Quoted passage>
-*-

This photograph enchants me, and I know practically nothing about it. To begin with, who is the young lady? Back in the mid-1970’s, a friend gave me the picture because her mother was about to throw it out. At first it was the Art Deco frame that drew me. My friend told me that her mother “hated” the frame, and that the woman in the picture was her (the mother’s) great-aunt, and that she was a professional “acrobatic dancer.” That was it, that’s all my friend got from her mother. Now I was really hooked. The fact that there was a mystery attached to such a beautiful frame and such an interesting-looking—lovely-in-her-own-way—costumed woman, only made the package that much more intriguing.

 So I did a bit of research. I checked out Google Images under “acrobatic dancer” for the 1920’s and 30’s, and came up with some notes that I may develop later for an essay. For instance, the images I found ranged from vaudeville and circus acts to strippers to deformed people who toured theatrically at the time and were exploited as “freaks.”  Show biz people of every stripe, in other words, many of whom were social outcasts then. Which of course could also explain my friend’s mothers’ dismissive attitude.

-*-

Material supplied>
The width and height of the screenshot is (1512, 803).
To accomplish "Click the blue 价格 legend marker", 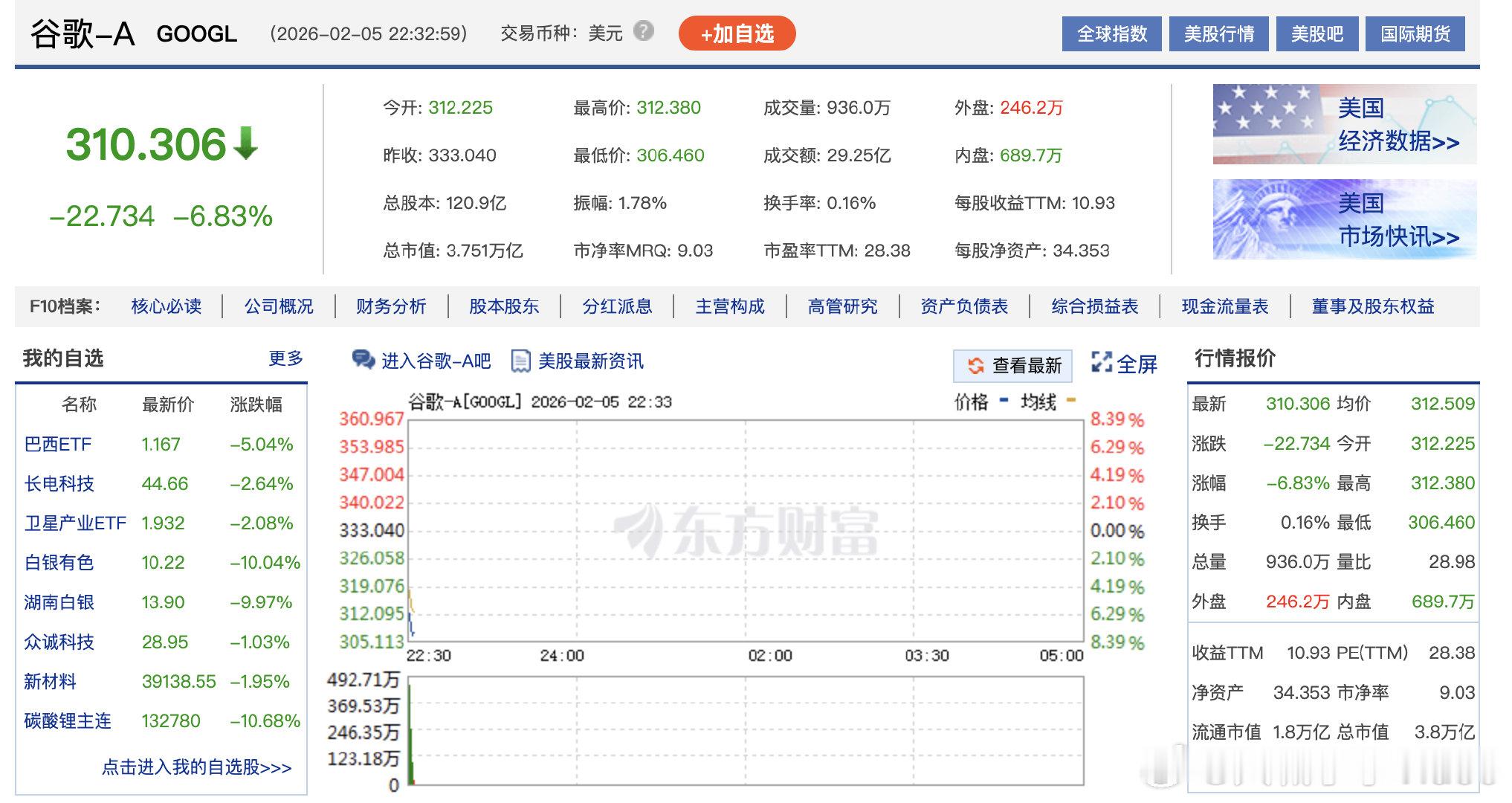I will 1004,401.
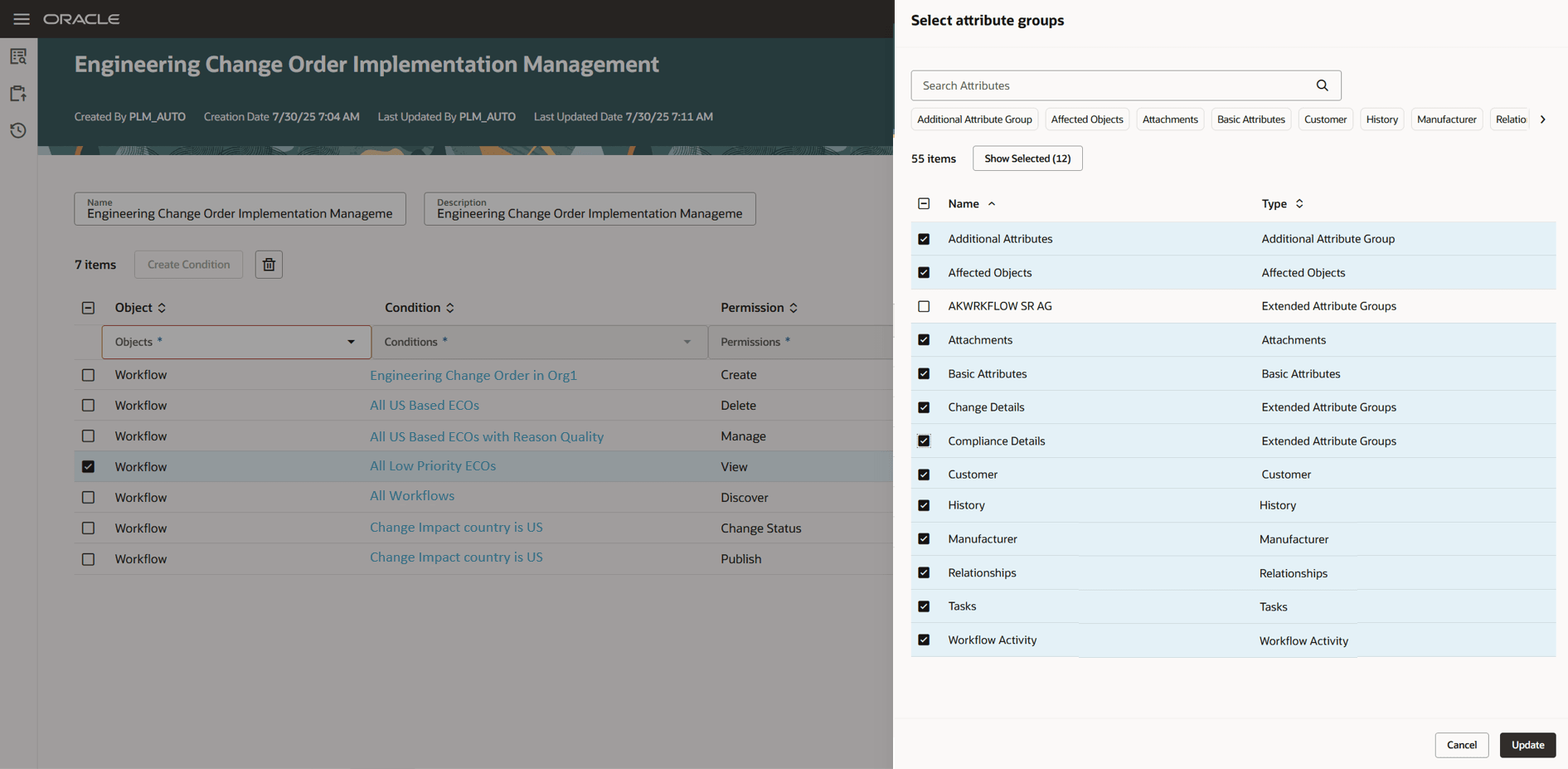Screen dimensions: 1568x769
Task: Click the document search icon in left sidebar
Action: point(17,56)
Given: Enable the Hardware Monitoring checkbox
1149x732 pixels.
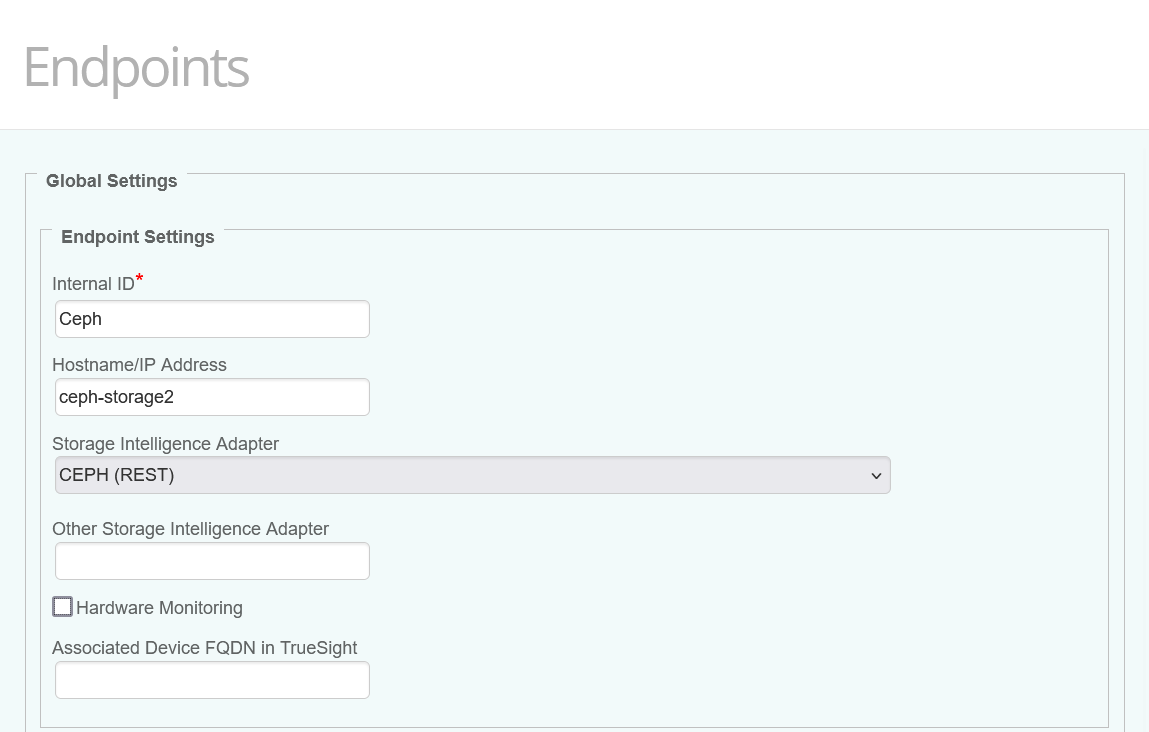Looking at the screenshot, I should (x=62, y=606).
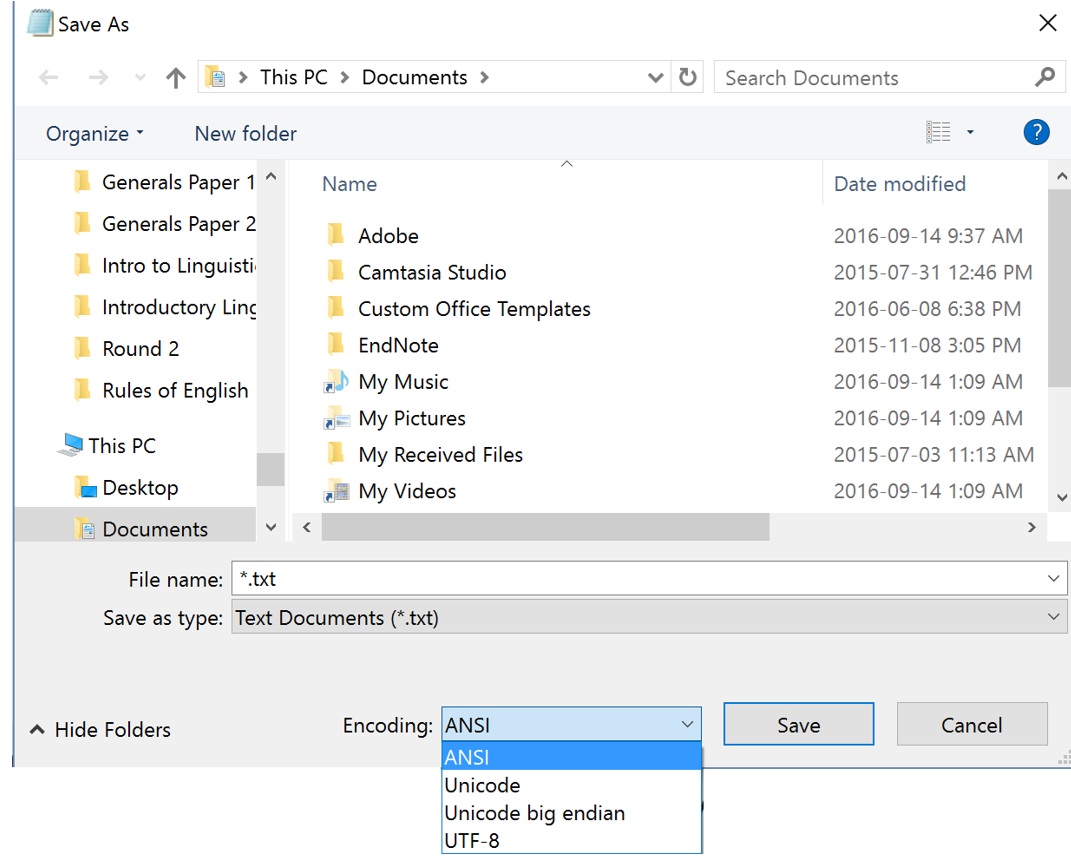The height and width of the screenshot is (859, 1071).
Task: Open the Save as type dropdown
Action: point(1052,617)
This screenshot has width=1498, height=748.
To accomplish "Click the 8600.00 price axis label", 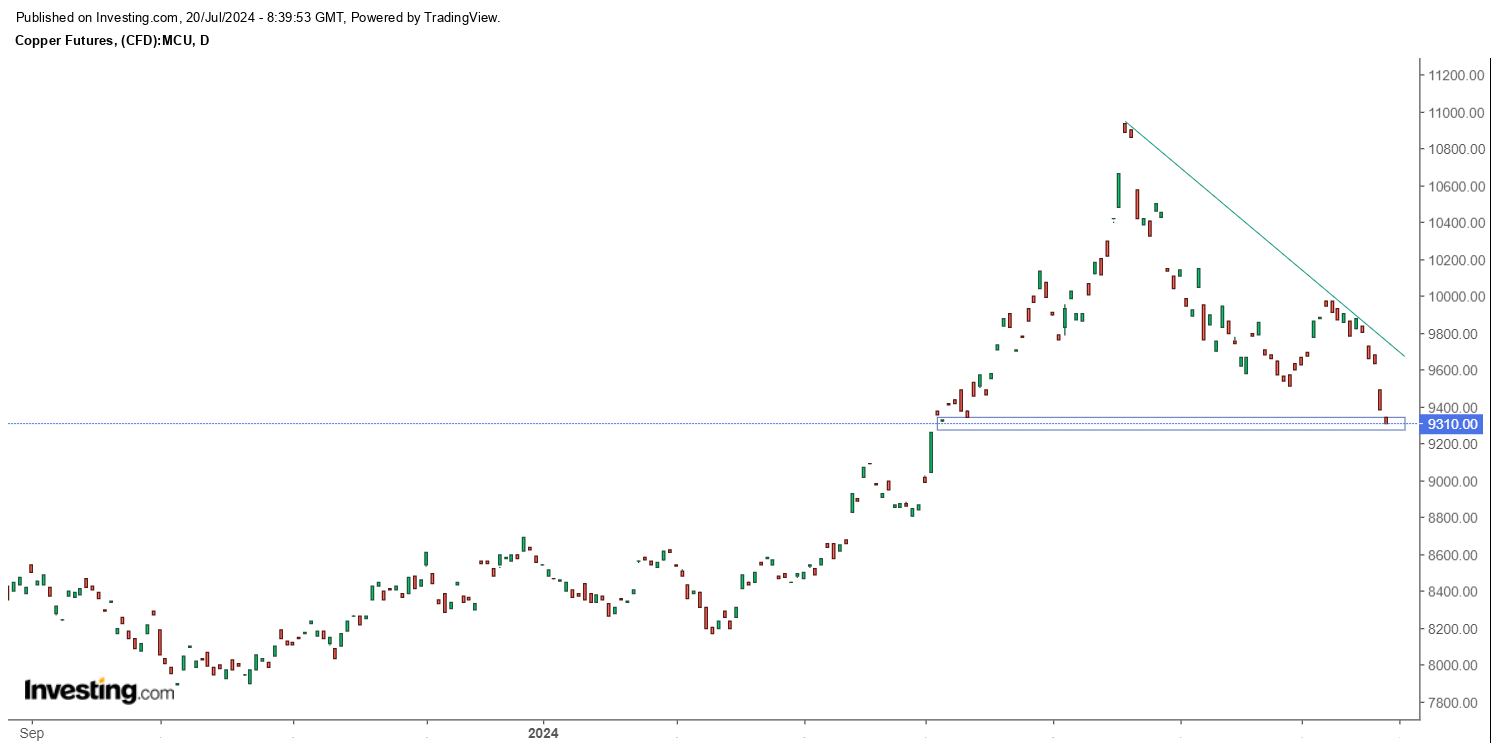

-*-

Jobs>
• A. In the passage about the photograph, what did the friend's mother say the woman in the picture did for a living?
• B. From the passage about the photograph, echo the part that begins at the words "So I did a bit" and stops after the words "mothers’ dismissive attitude.".
• C. Condense the paragraph of the passage about the photograph that opens with "So I did a bit of research" into two or three sentences, keeping its main facts.

Solutions per task>
• A. She was a professional "acrobatic dancer."

• B.
So I did a bit of research. I checked out Google Images under “acrobatic dancer” for the 1920’s and 30’s, and came up with some notes that I may develop later for an essay. For instance, the images I found ranged from vaudeville and circus acts to strippers to deformed people who toured theatrically at the time and were exploited as “freaks.”  Show biz people of every stripe, in other words, many of whom were social outcasts then. Which of course could also explain my friend’s mothers’ dismissive attitude.

• C. The writer searched Google Images for "acrobatic dancer" in the 1920's and 30's and made notes that might later become an essay. The images ranged from vaudeville and circus acts to strippers to deformed people who toured and were exploited as "freaks," show business people, many of them social outcasts at the time. This could explain the friend's mother's dismissive attitude.